Page extract

The two output traces are:

cache-128-assoc-1-block-32.trace.output: A direct-mapped cache with 32B blocks and a total cache size of 128 bytes.
cache-256-assoc-2-block-64.trace.output: A two-way set-associative cache 64B blocks and a total cache size of 256 bytes.

What to Turn In

Short answers. Turn in your answers to the above questions. I strongly urge you to type up your answers.
Graphs. Turn in printouts of the following graphs. One per sheet of paper (to make them big enough to read) and label axises and gives the lines descriptive names in a legend.
- Graph A [Questions #4 and #7]: Miss rate for various cache sizes. Two lines: direct-mapped and two-way set associative.
- Graph B [Question #5]: The impact of cache size on CPI. One line: the CPI of the processor over various cache sizes
- Graph C [Question #6]: Traffic vs cache size. Two lines: write-through and write-back caches.
- Graph D [Question #8]: Impact of cache block size. Two lines: one for 8KB and one for 32KB cache.
- Graph E [Question #9]: Impact of way prediction. One line: way prediction accuracy (percent correct)
Source Code. Print out your final source code for your cache simulator.

Hints & Comments

Runtime. Running through the trace should take just a few seconds in most cases. Even if you run through the entire trace to generate each data point, it shouldn't take more than a few minutes to generate all the data you need for this assignment. If your code is taking much longer, you're probably not doing something right (ask me or the TAs about it).

Goal of the exercise
Copy the cache assignment text word for word from "cache-128-assoc-1-block-32.trace.output: A direct-mapped" to "in a legend.". The material after this point comes from a different source than the cache assignment text.

Listed entries

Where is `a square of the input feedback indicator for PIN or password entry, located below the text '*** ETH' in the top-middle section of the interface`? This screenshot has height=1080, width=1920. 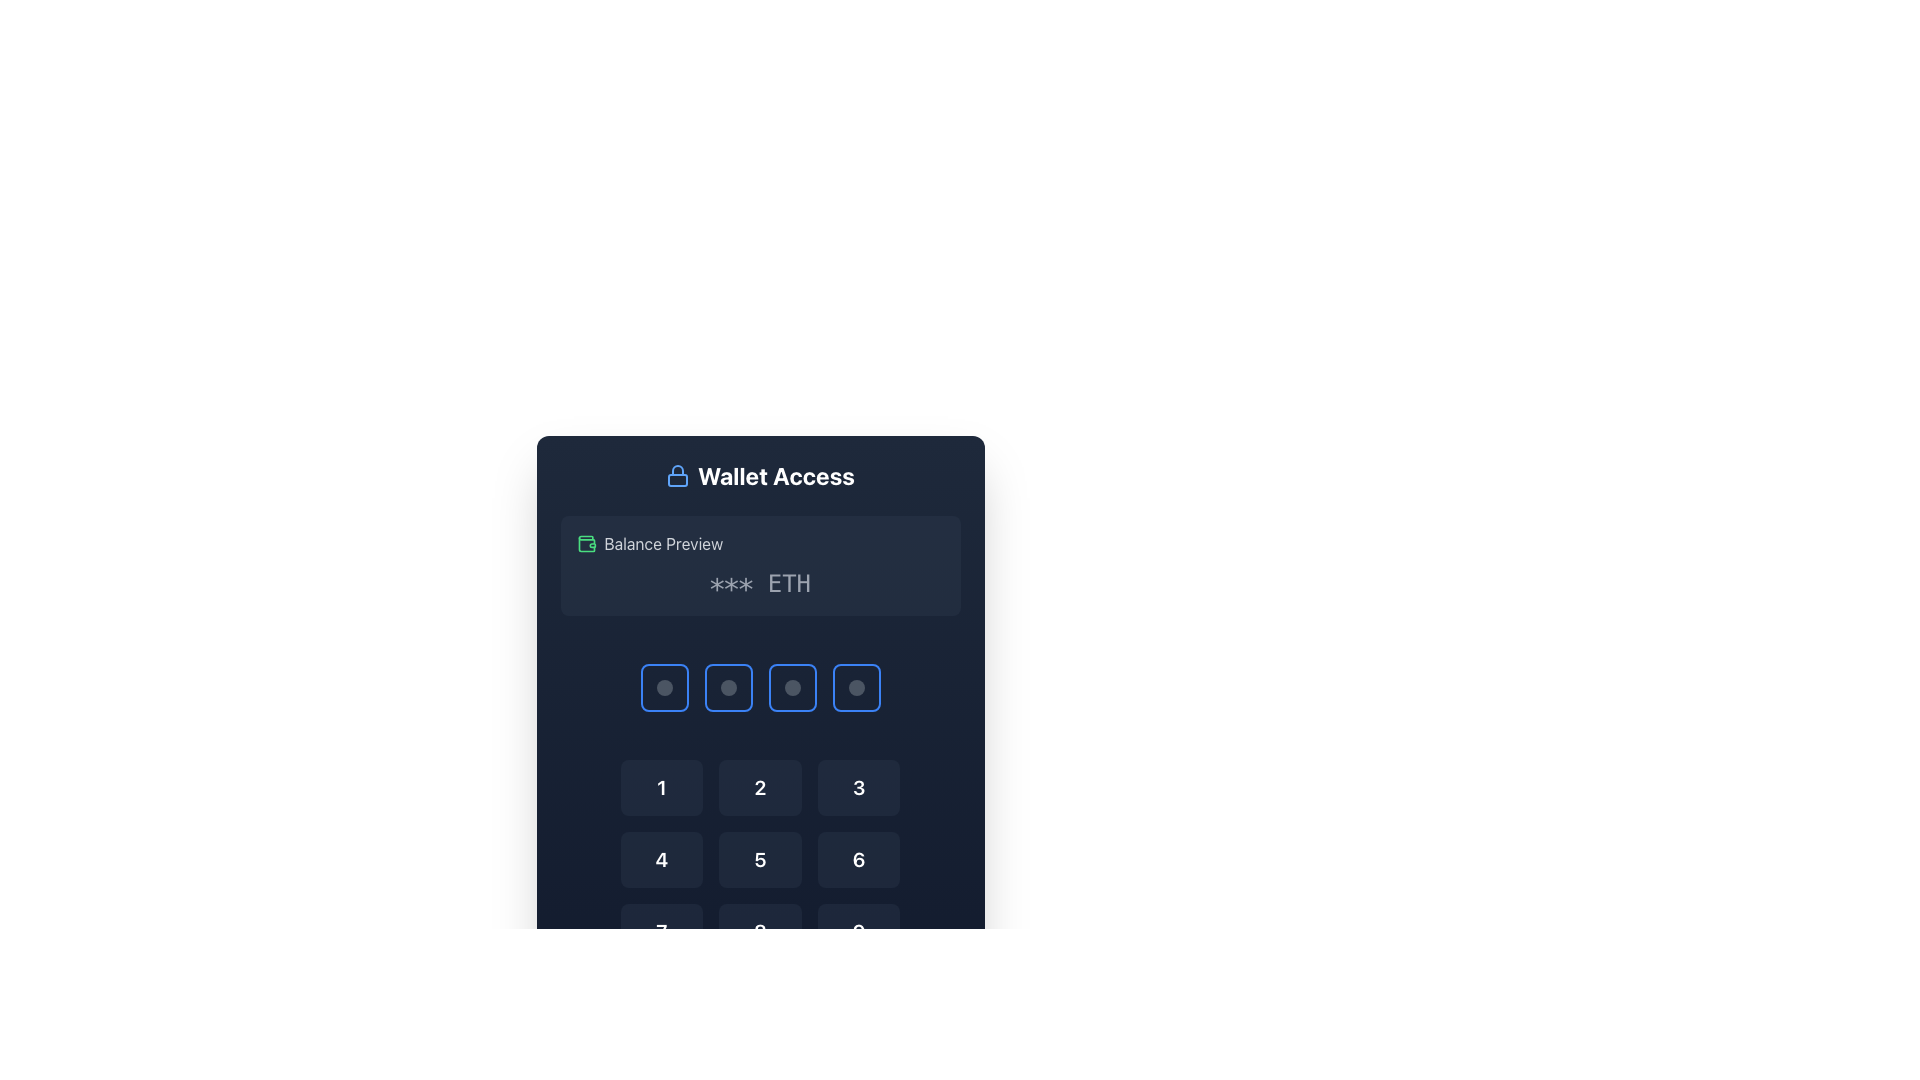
...
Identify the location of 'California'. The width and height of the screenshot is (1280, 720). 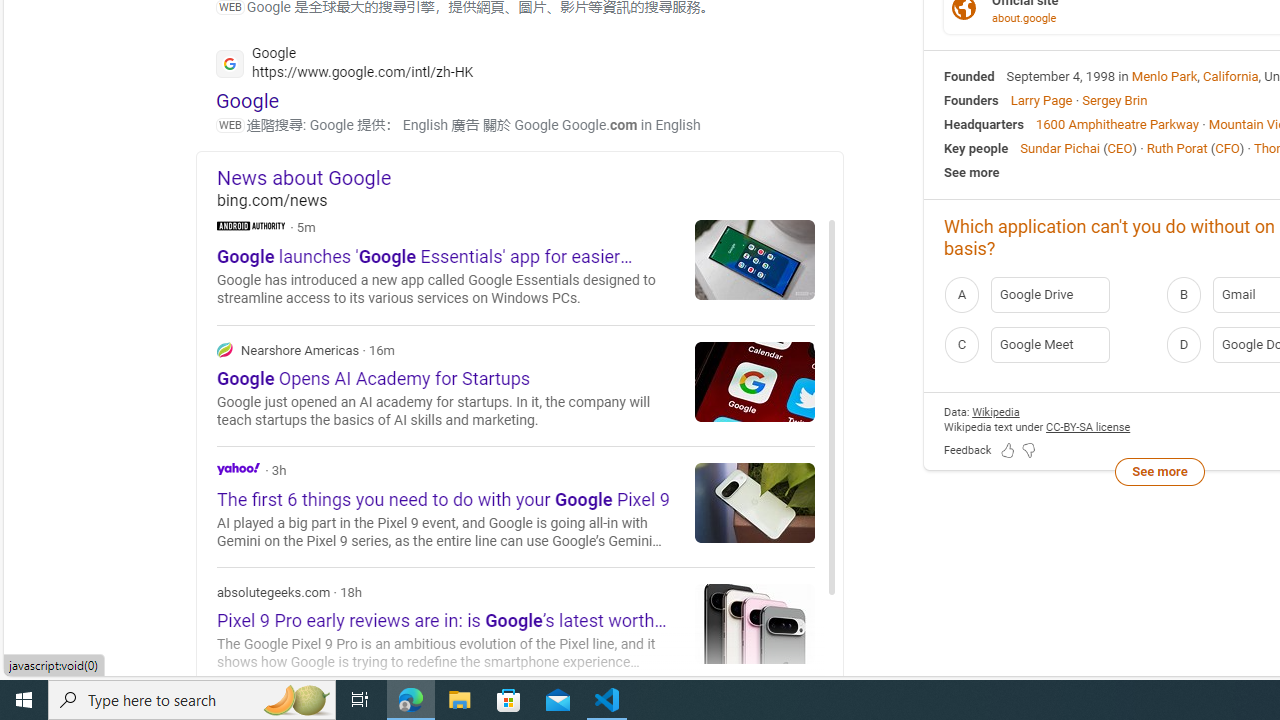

Response for this exercise
cache-128-assoc-1-block-32.trace.output: A direct-mapped cache with 32B blocks and a total cache size of 128 bytes.
cache-256-assoc-2-block-64.trace.output: A two-way set-associative cache 64B blocks and a total cache size of 256 bytes.

What to Turn In

Short answers. Turn in your answers to the above questions. I strongly urge you to type up your answers.
Graphs. Turn in printouts of the following graphs. One per sheet of paper (to make them big enough to read) and label axises and gives the lines descriptive names in a legend.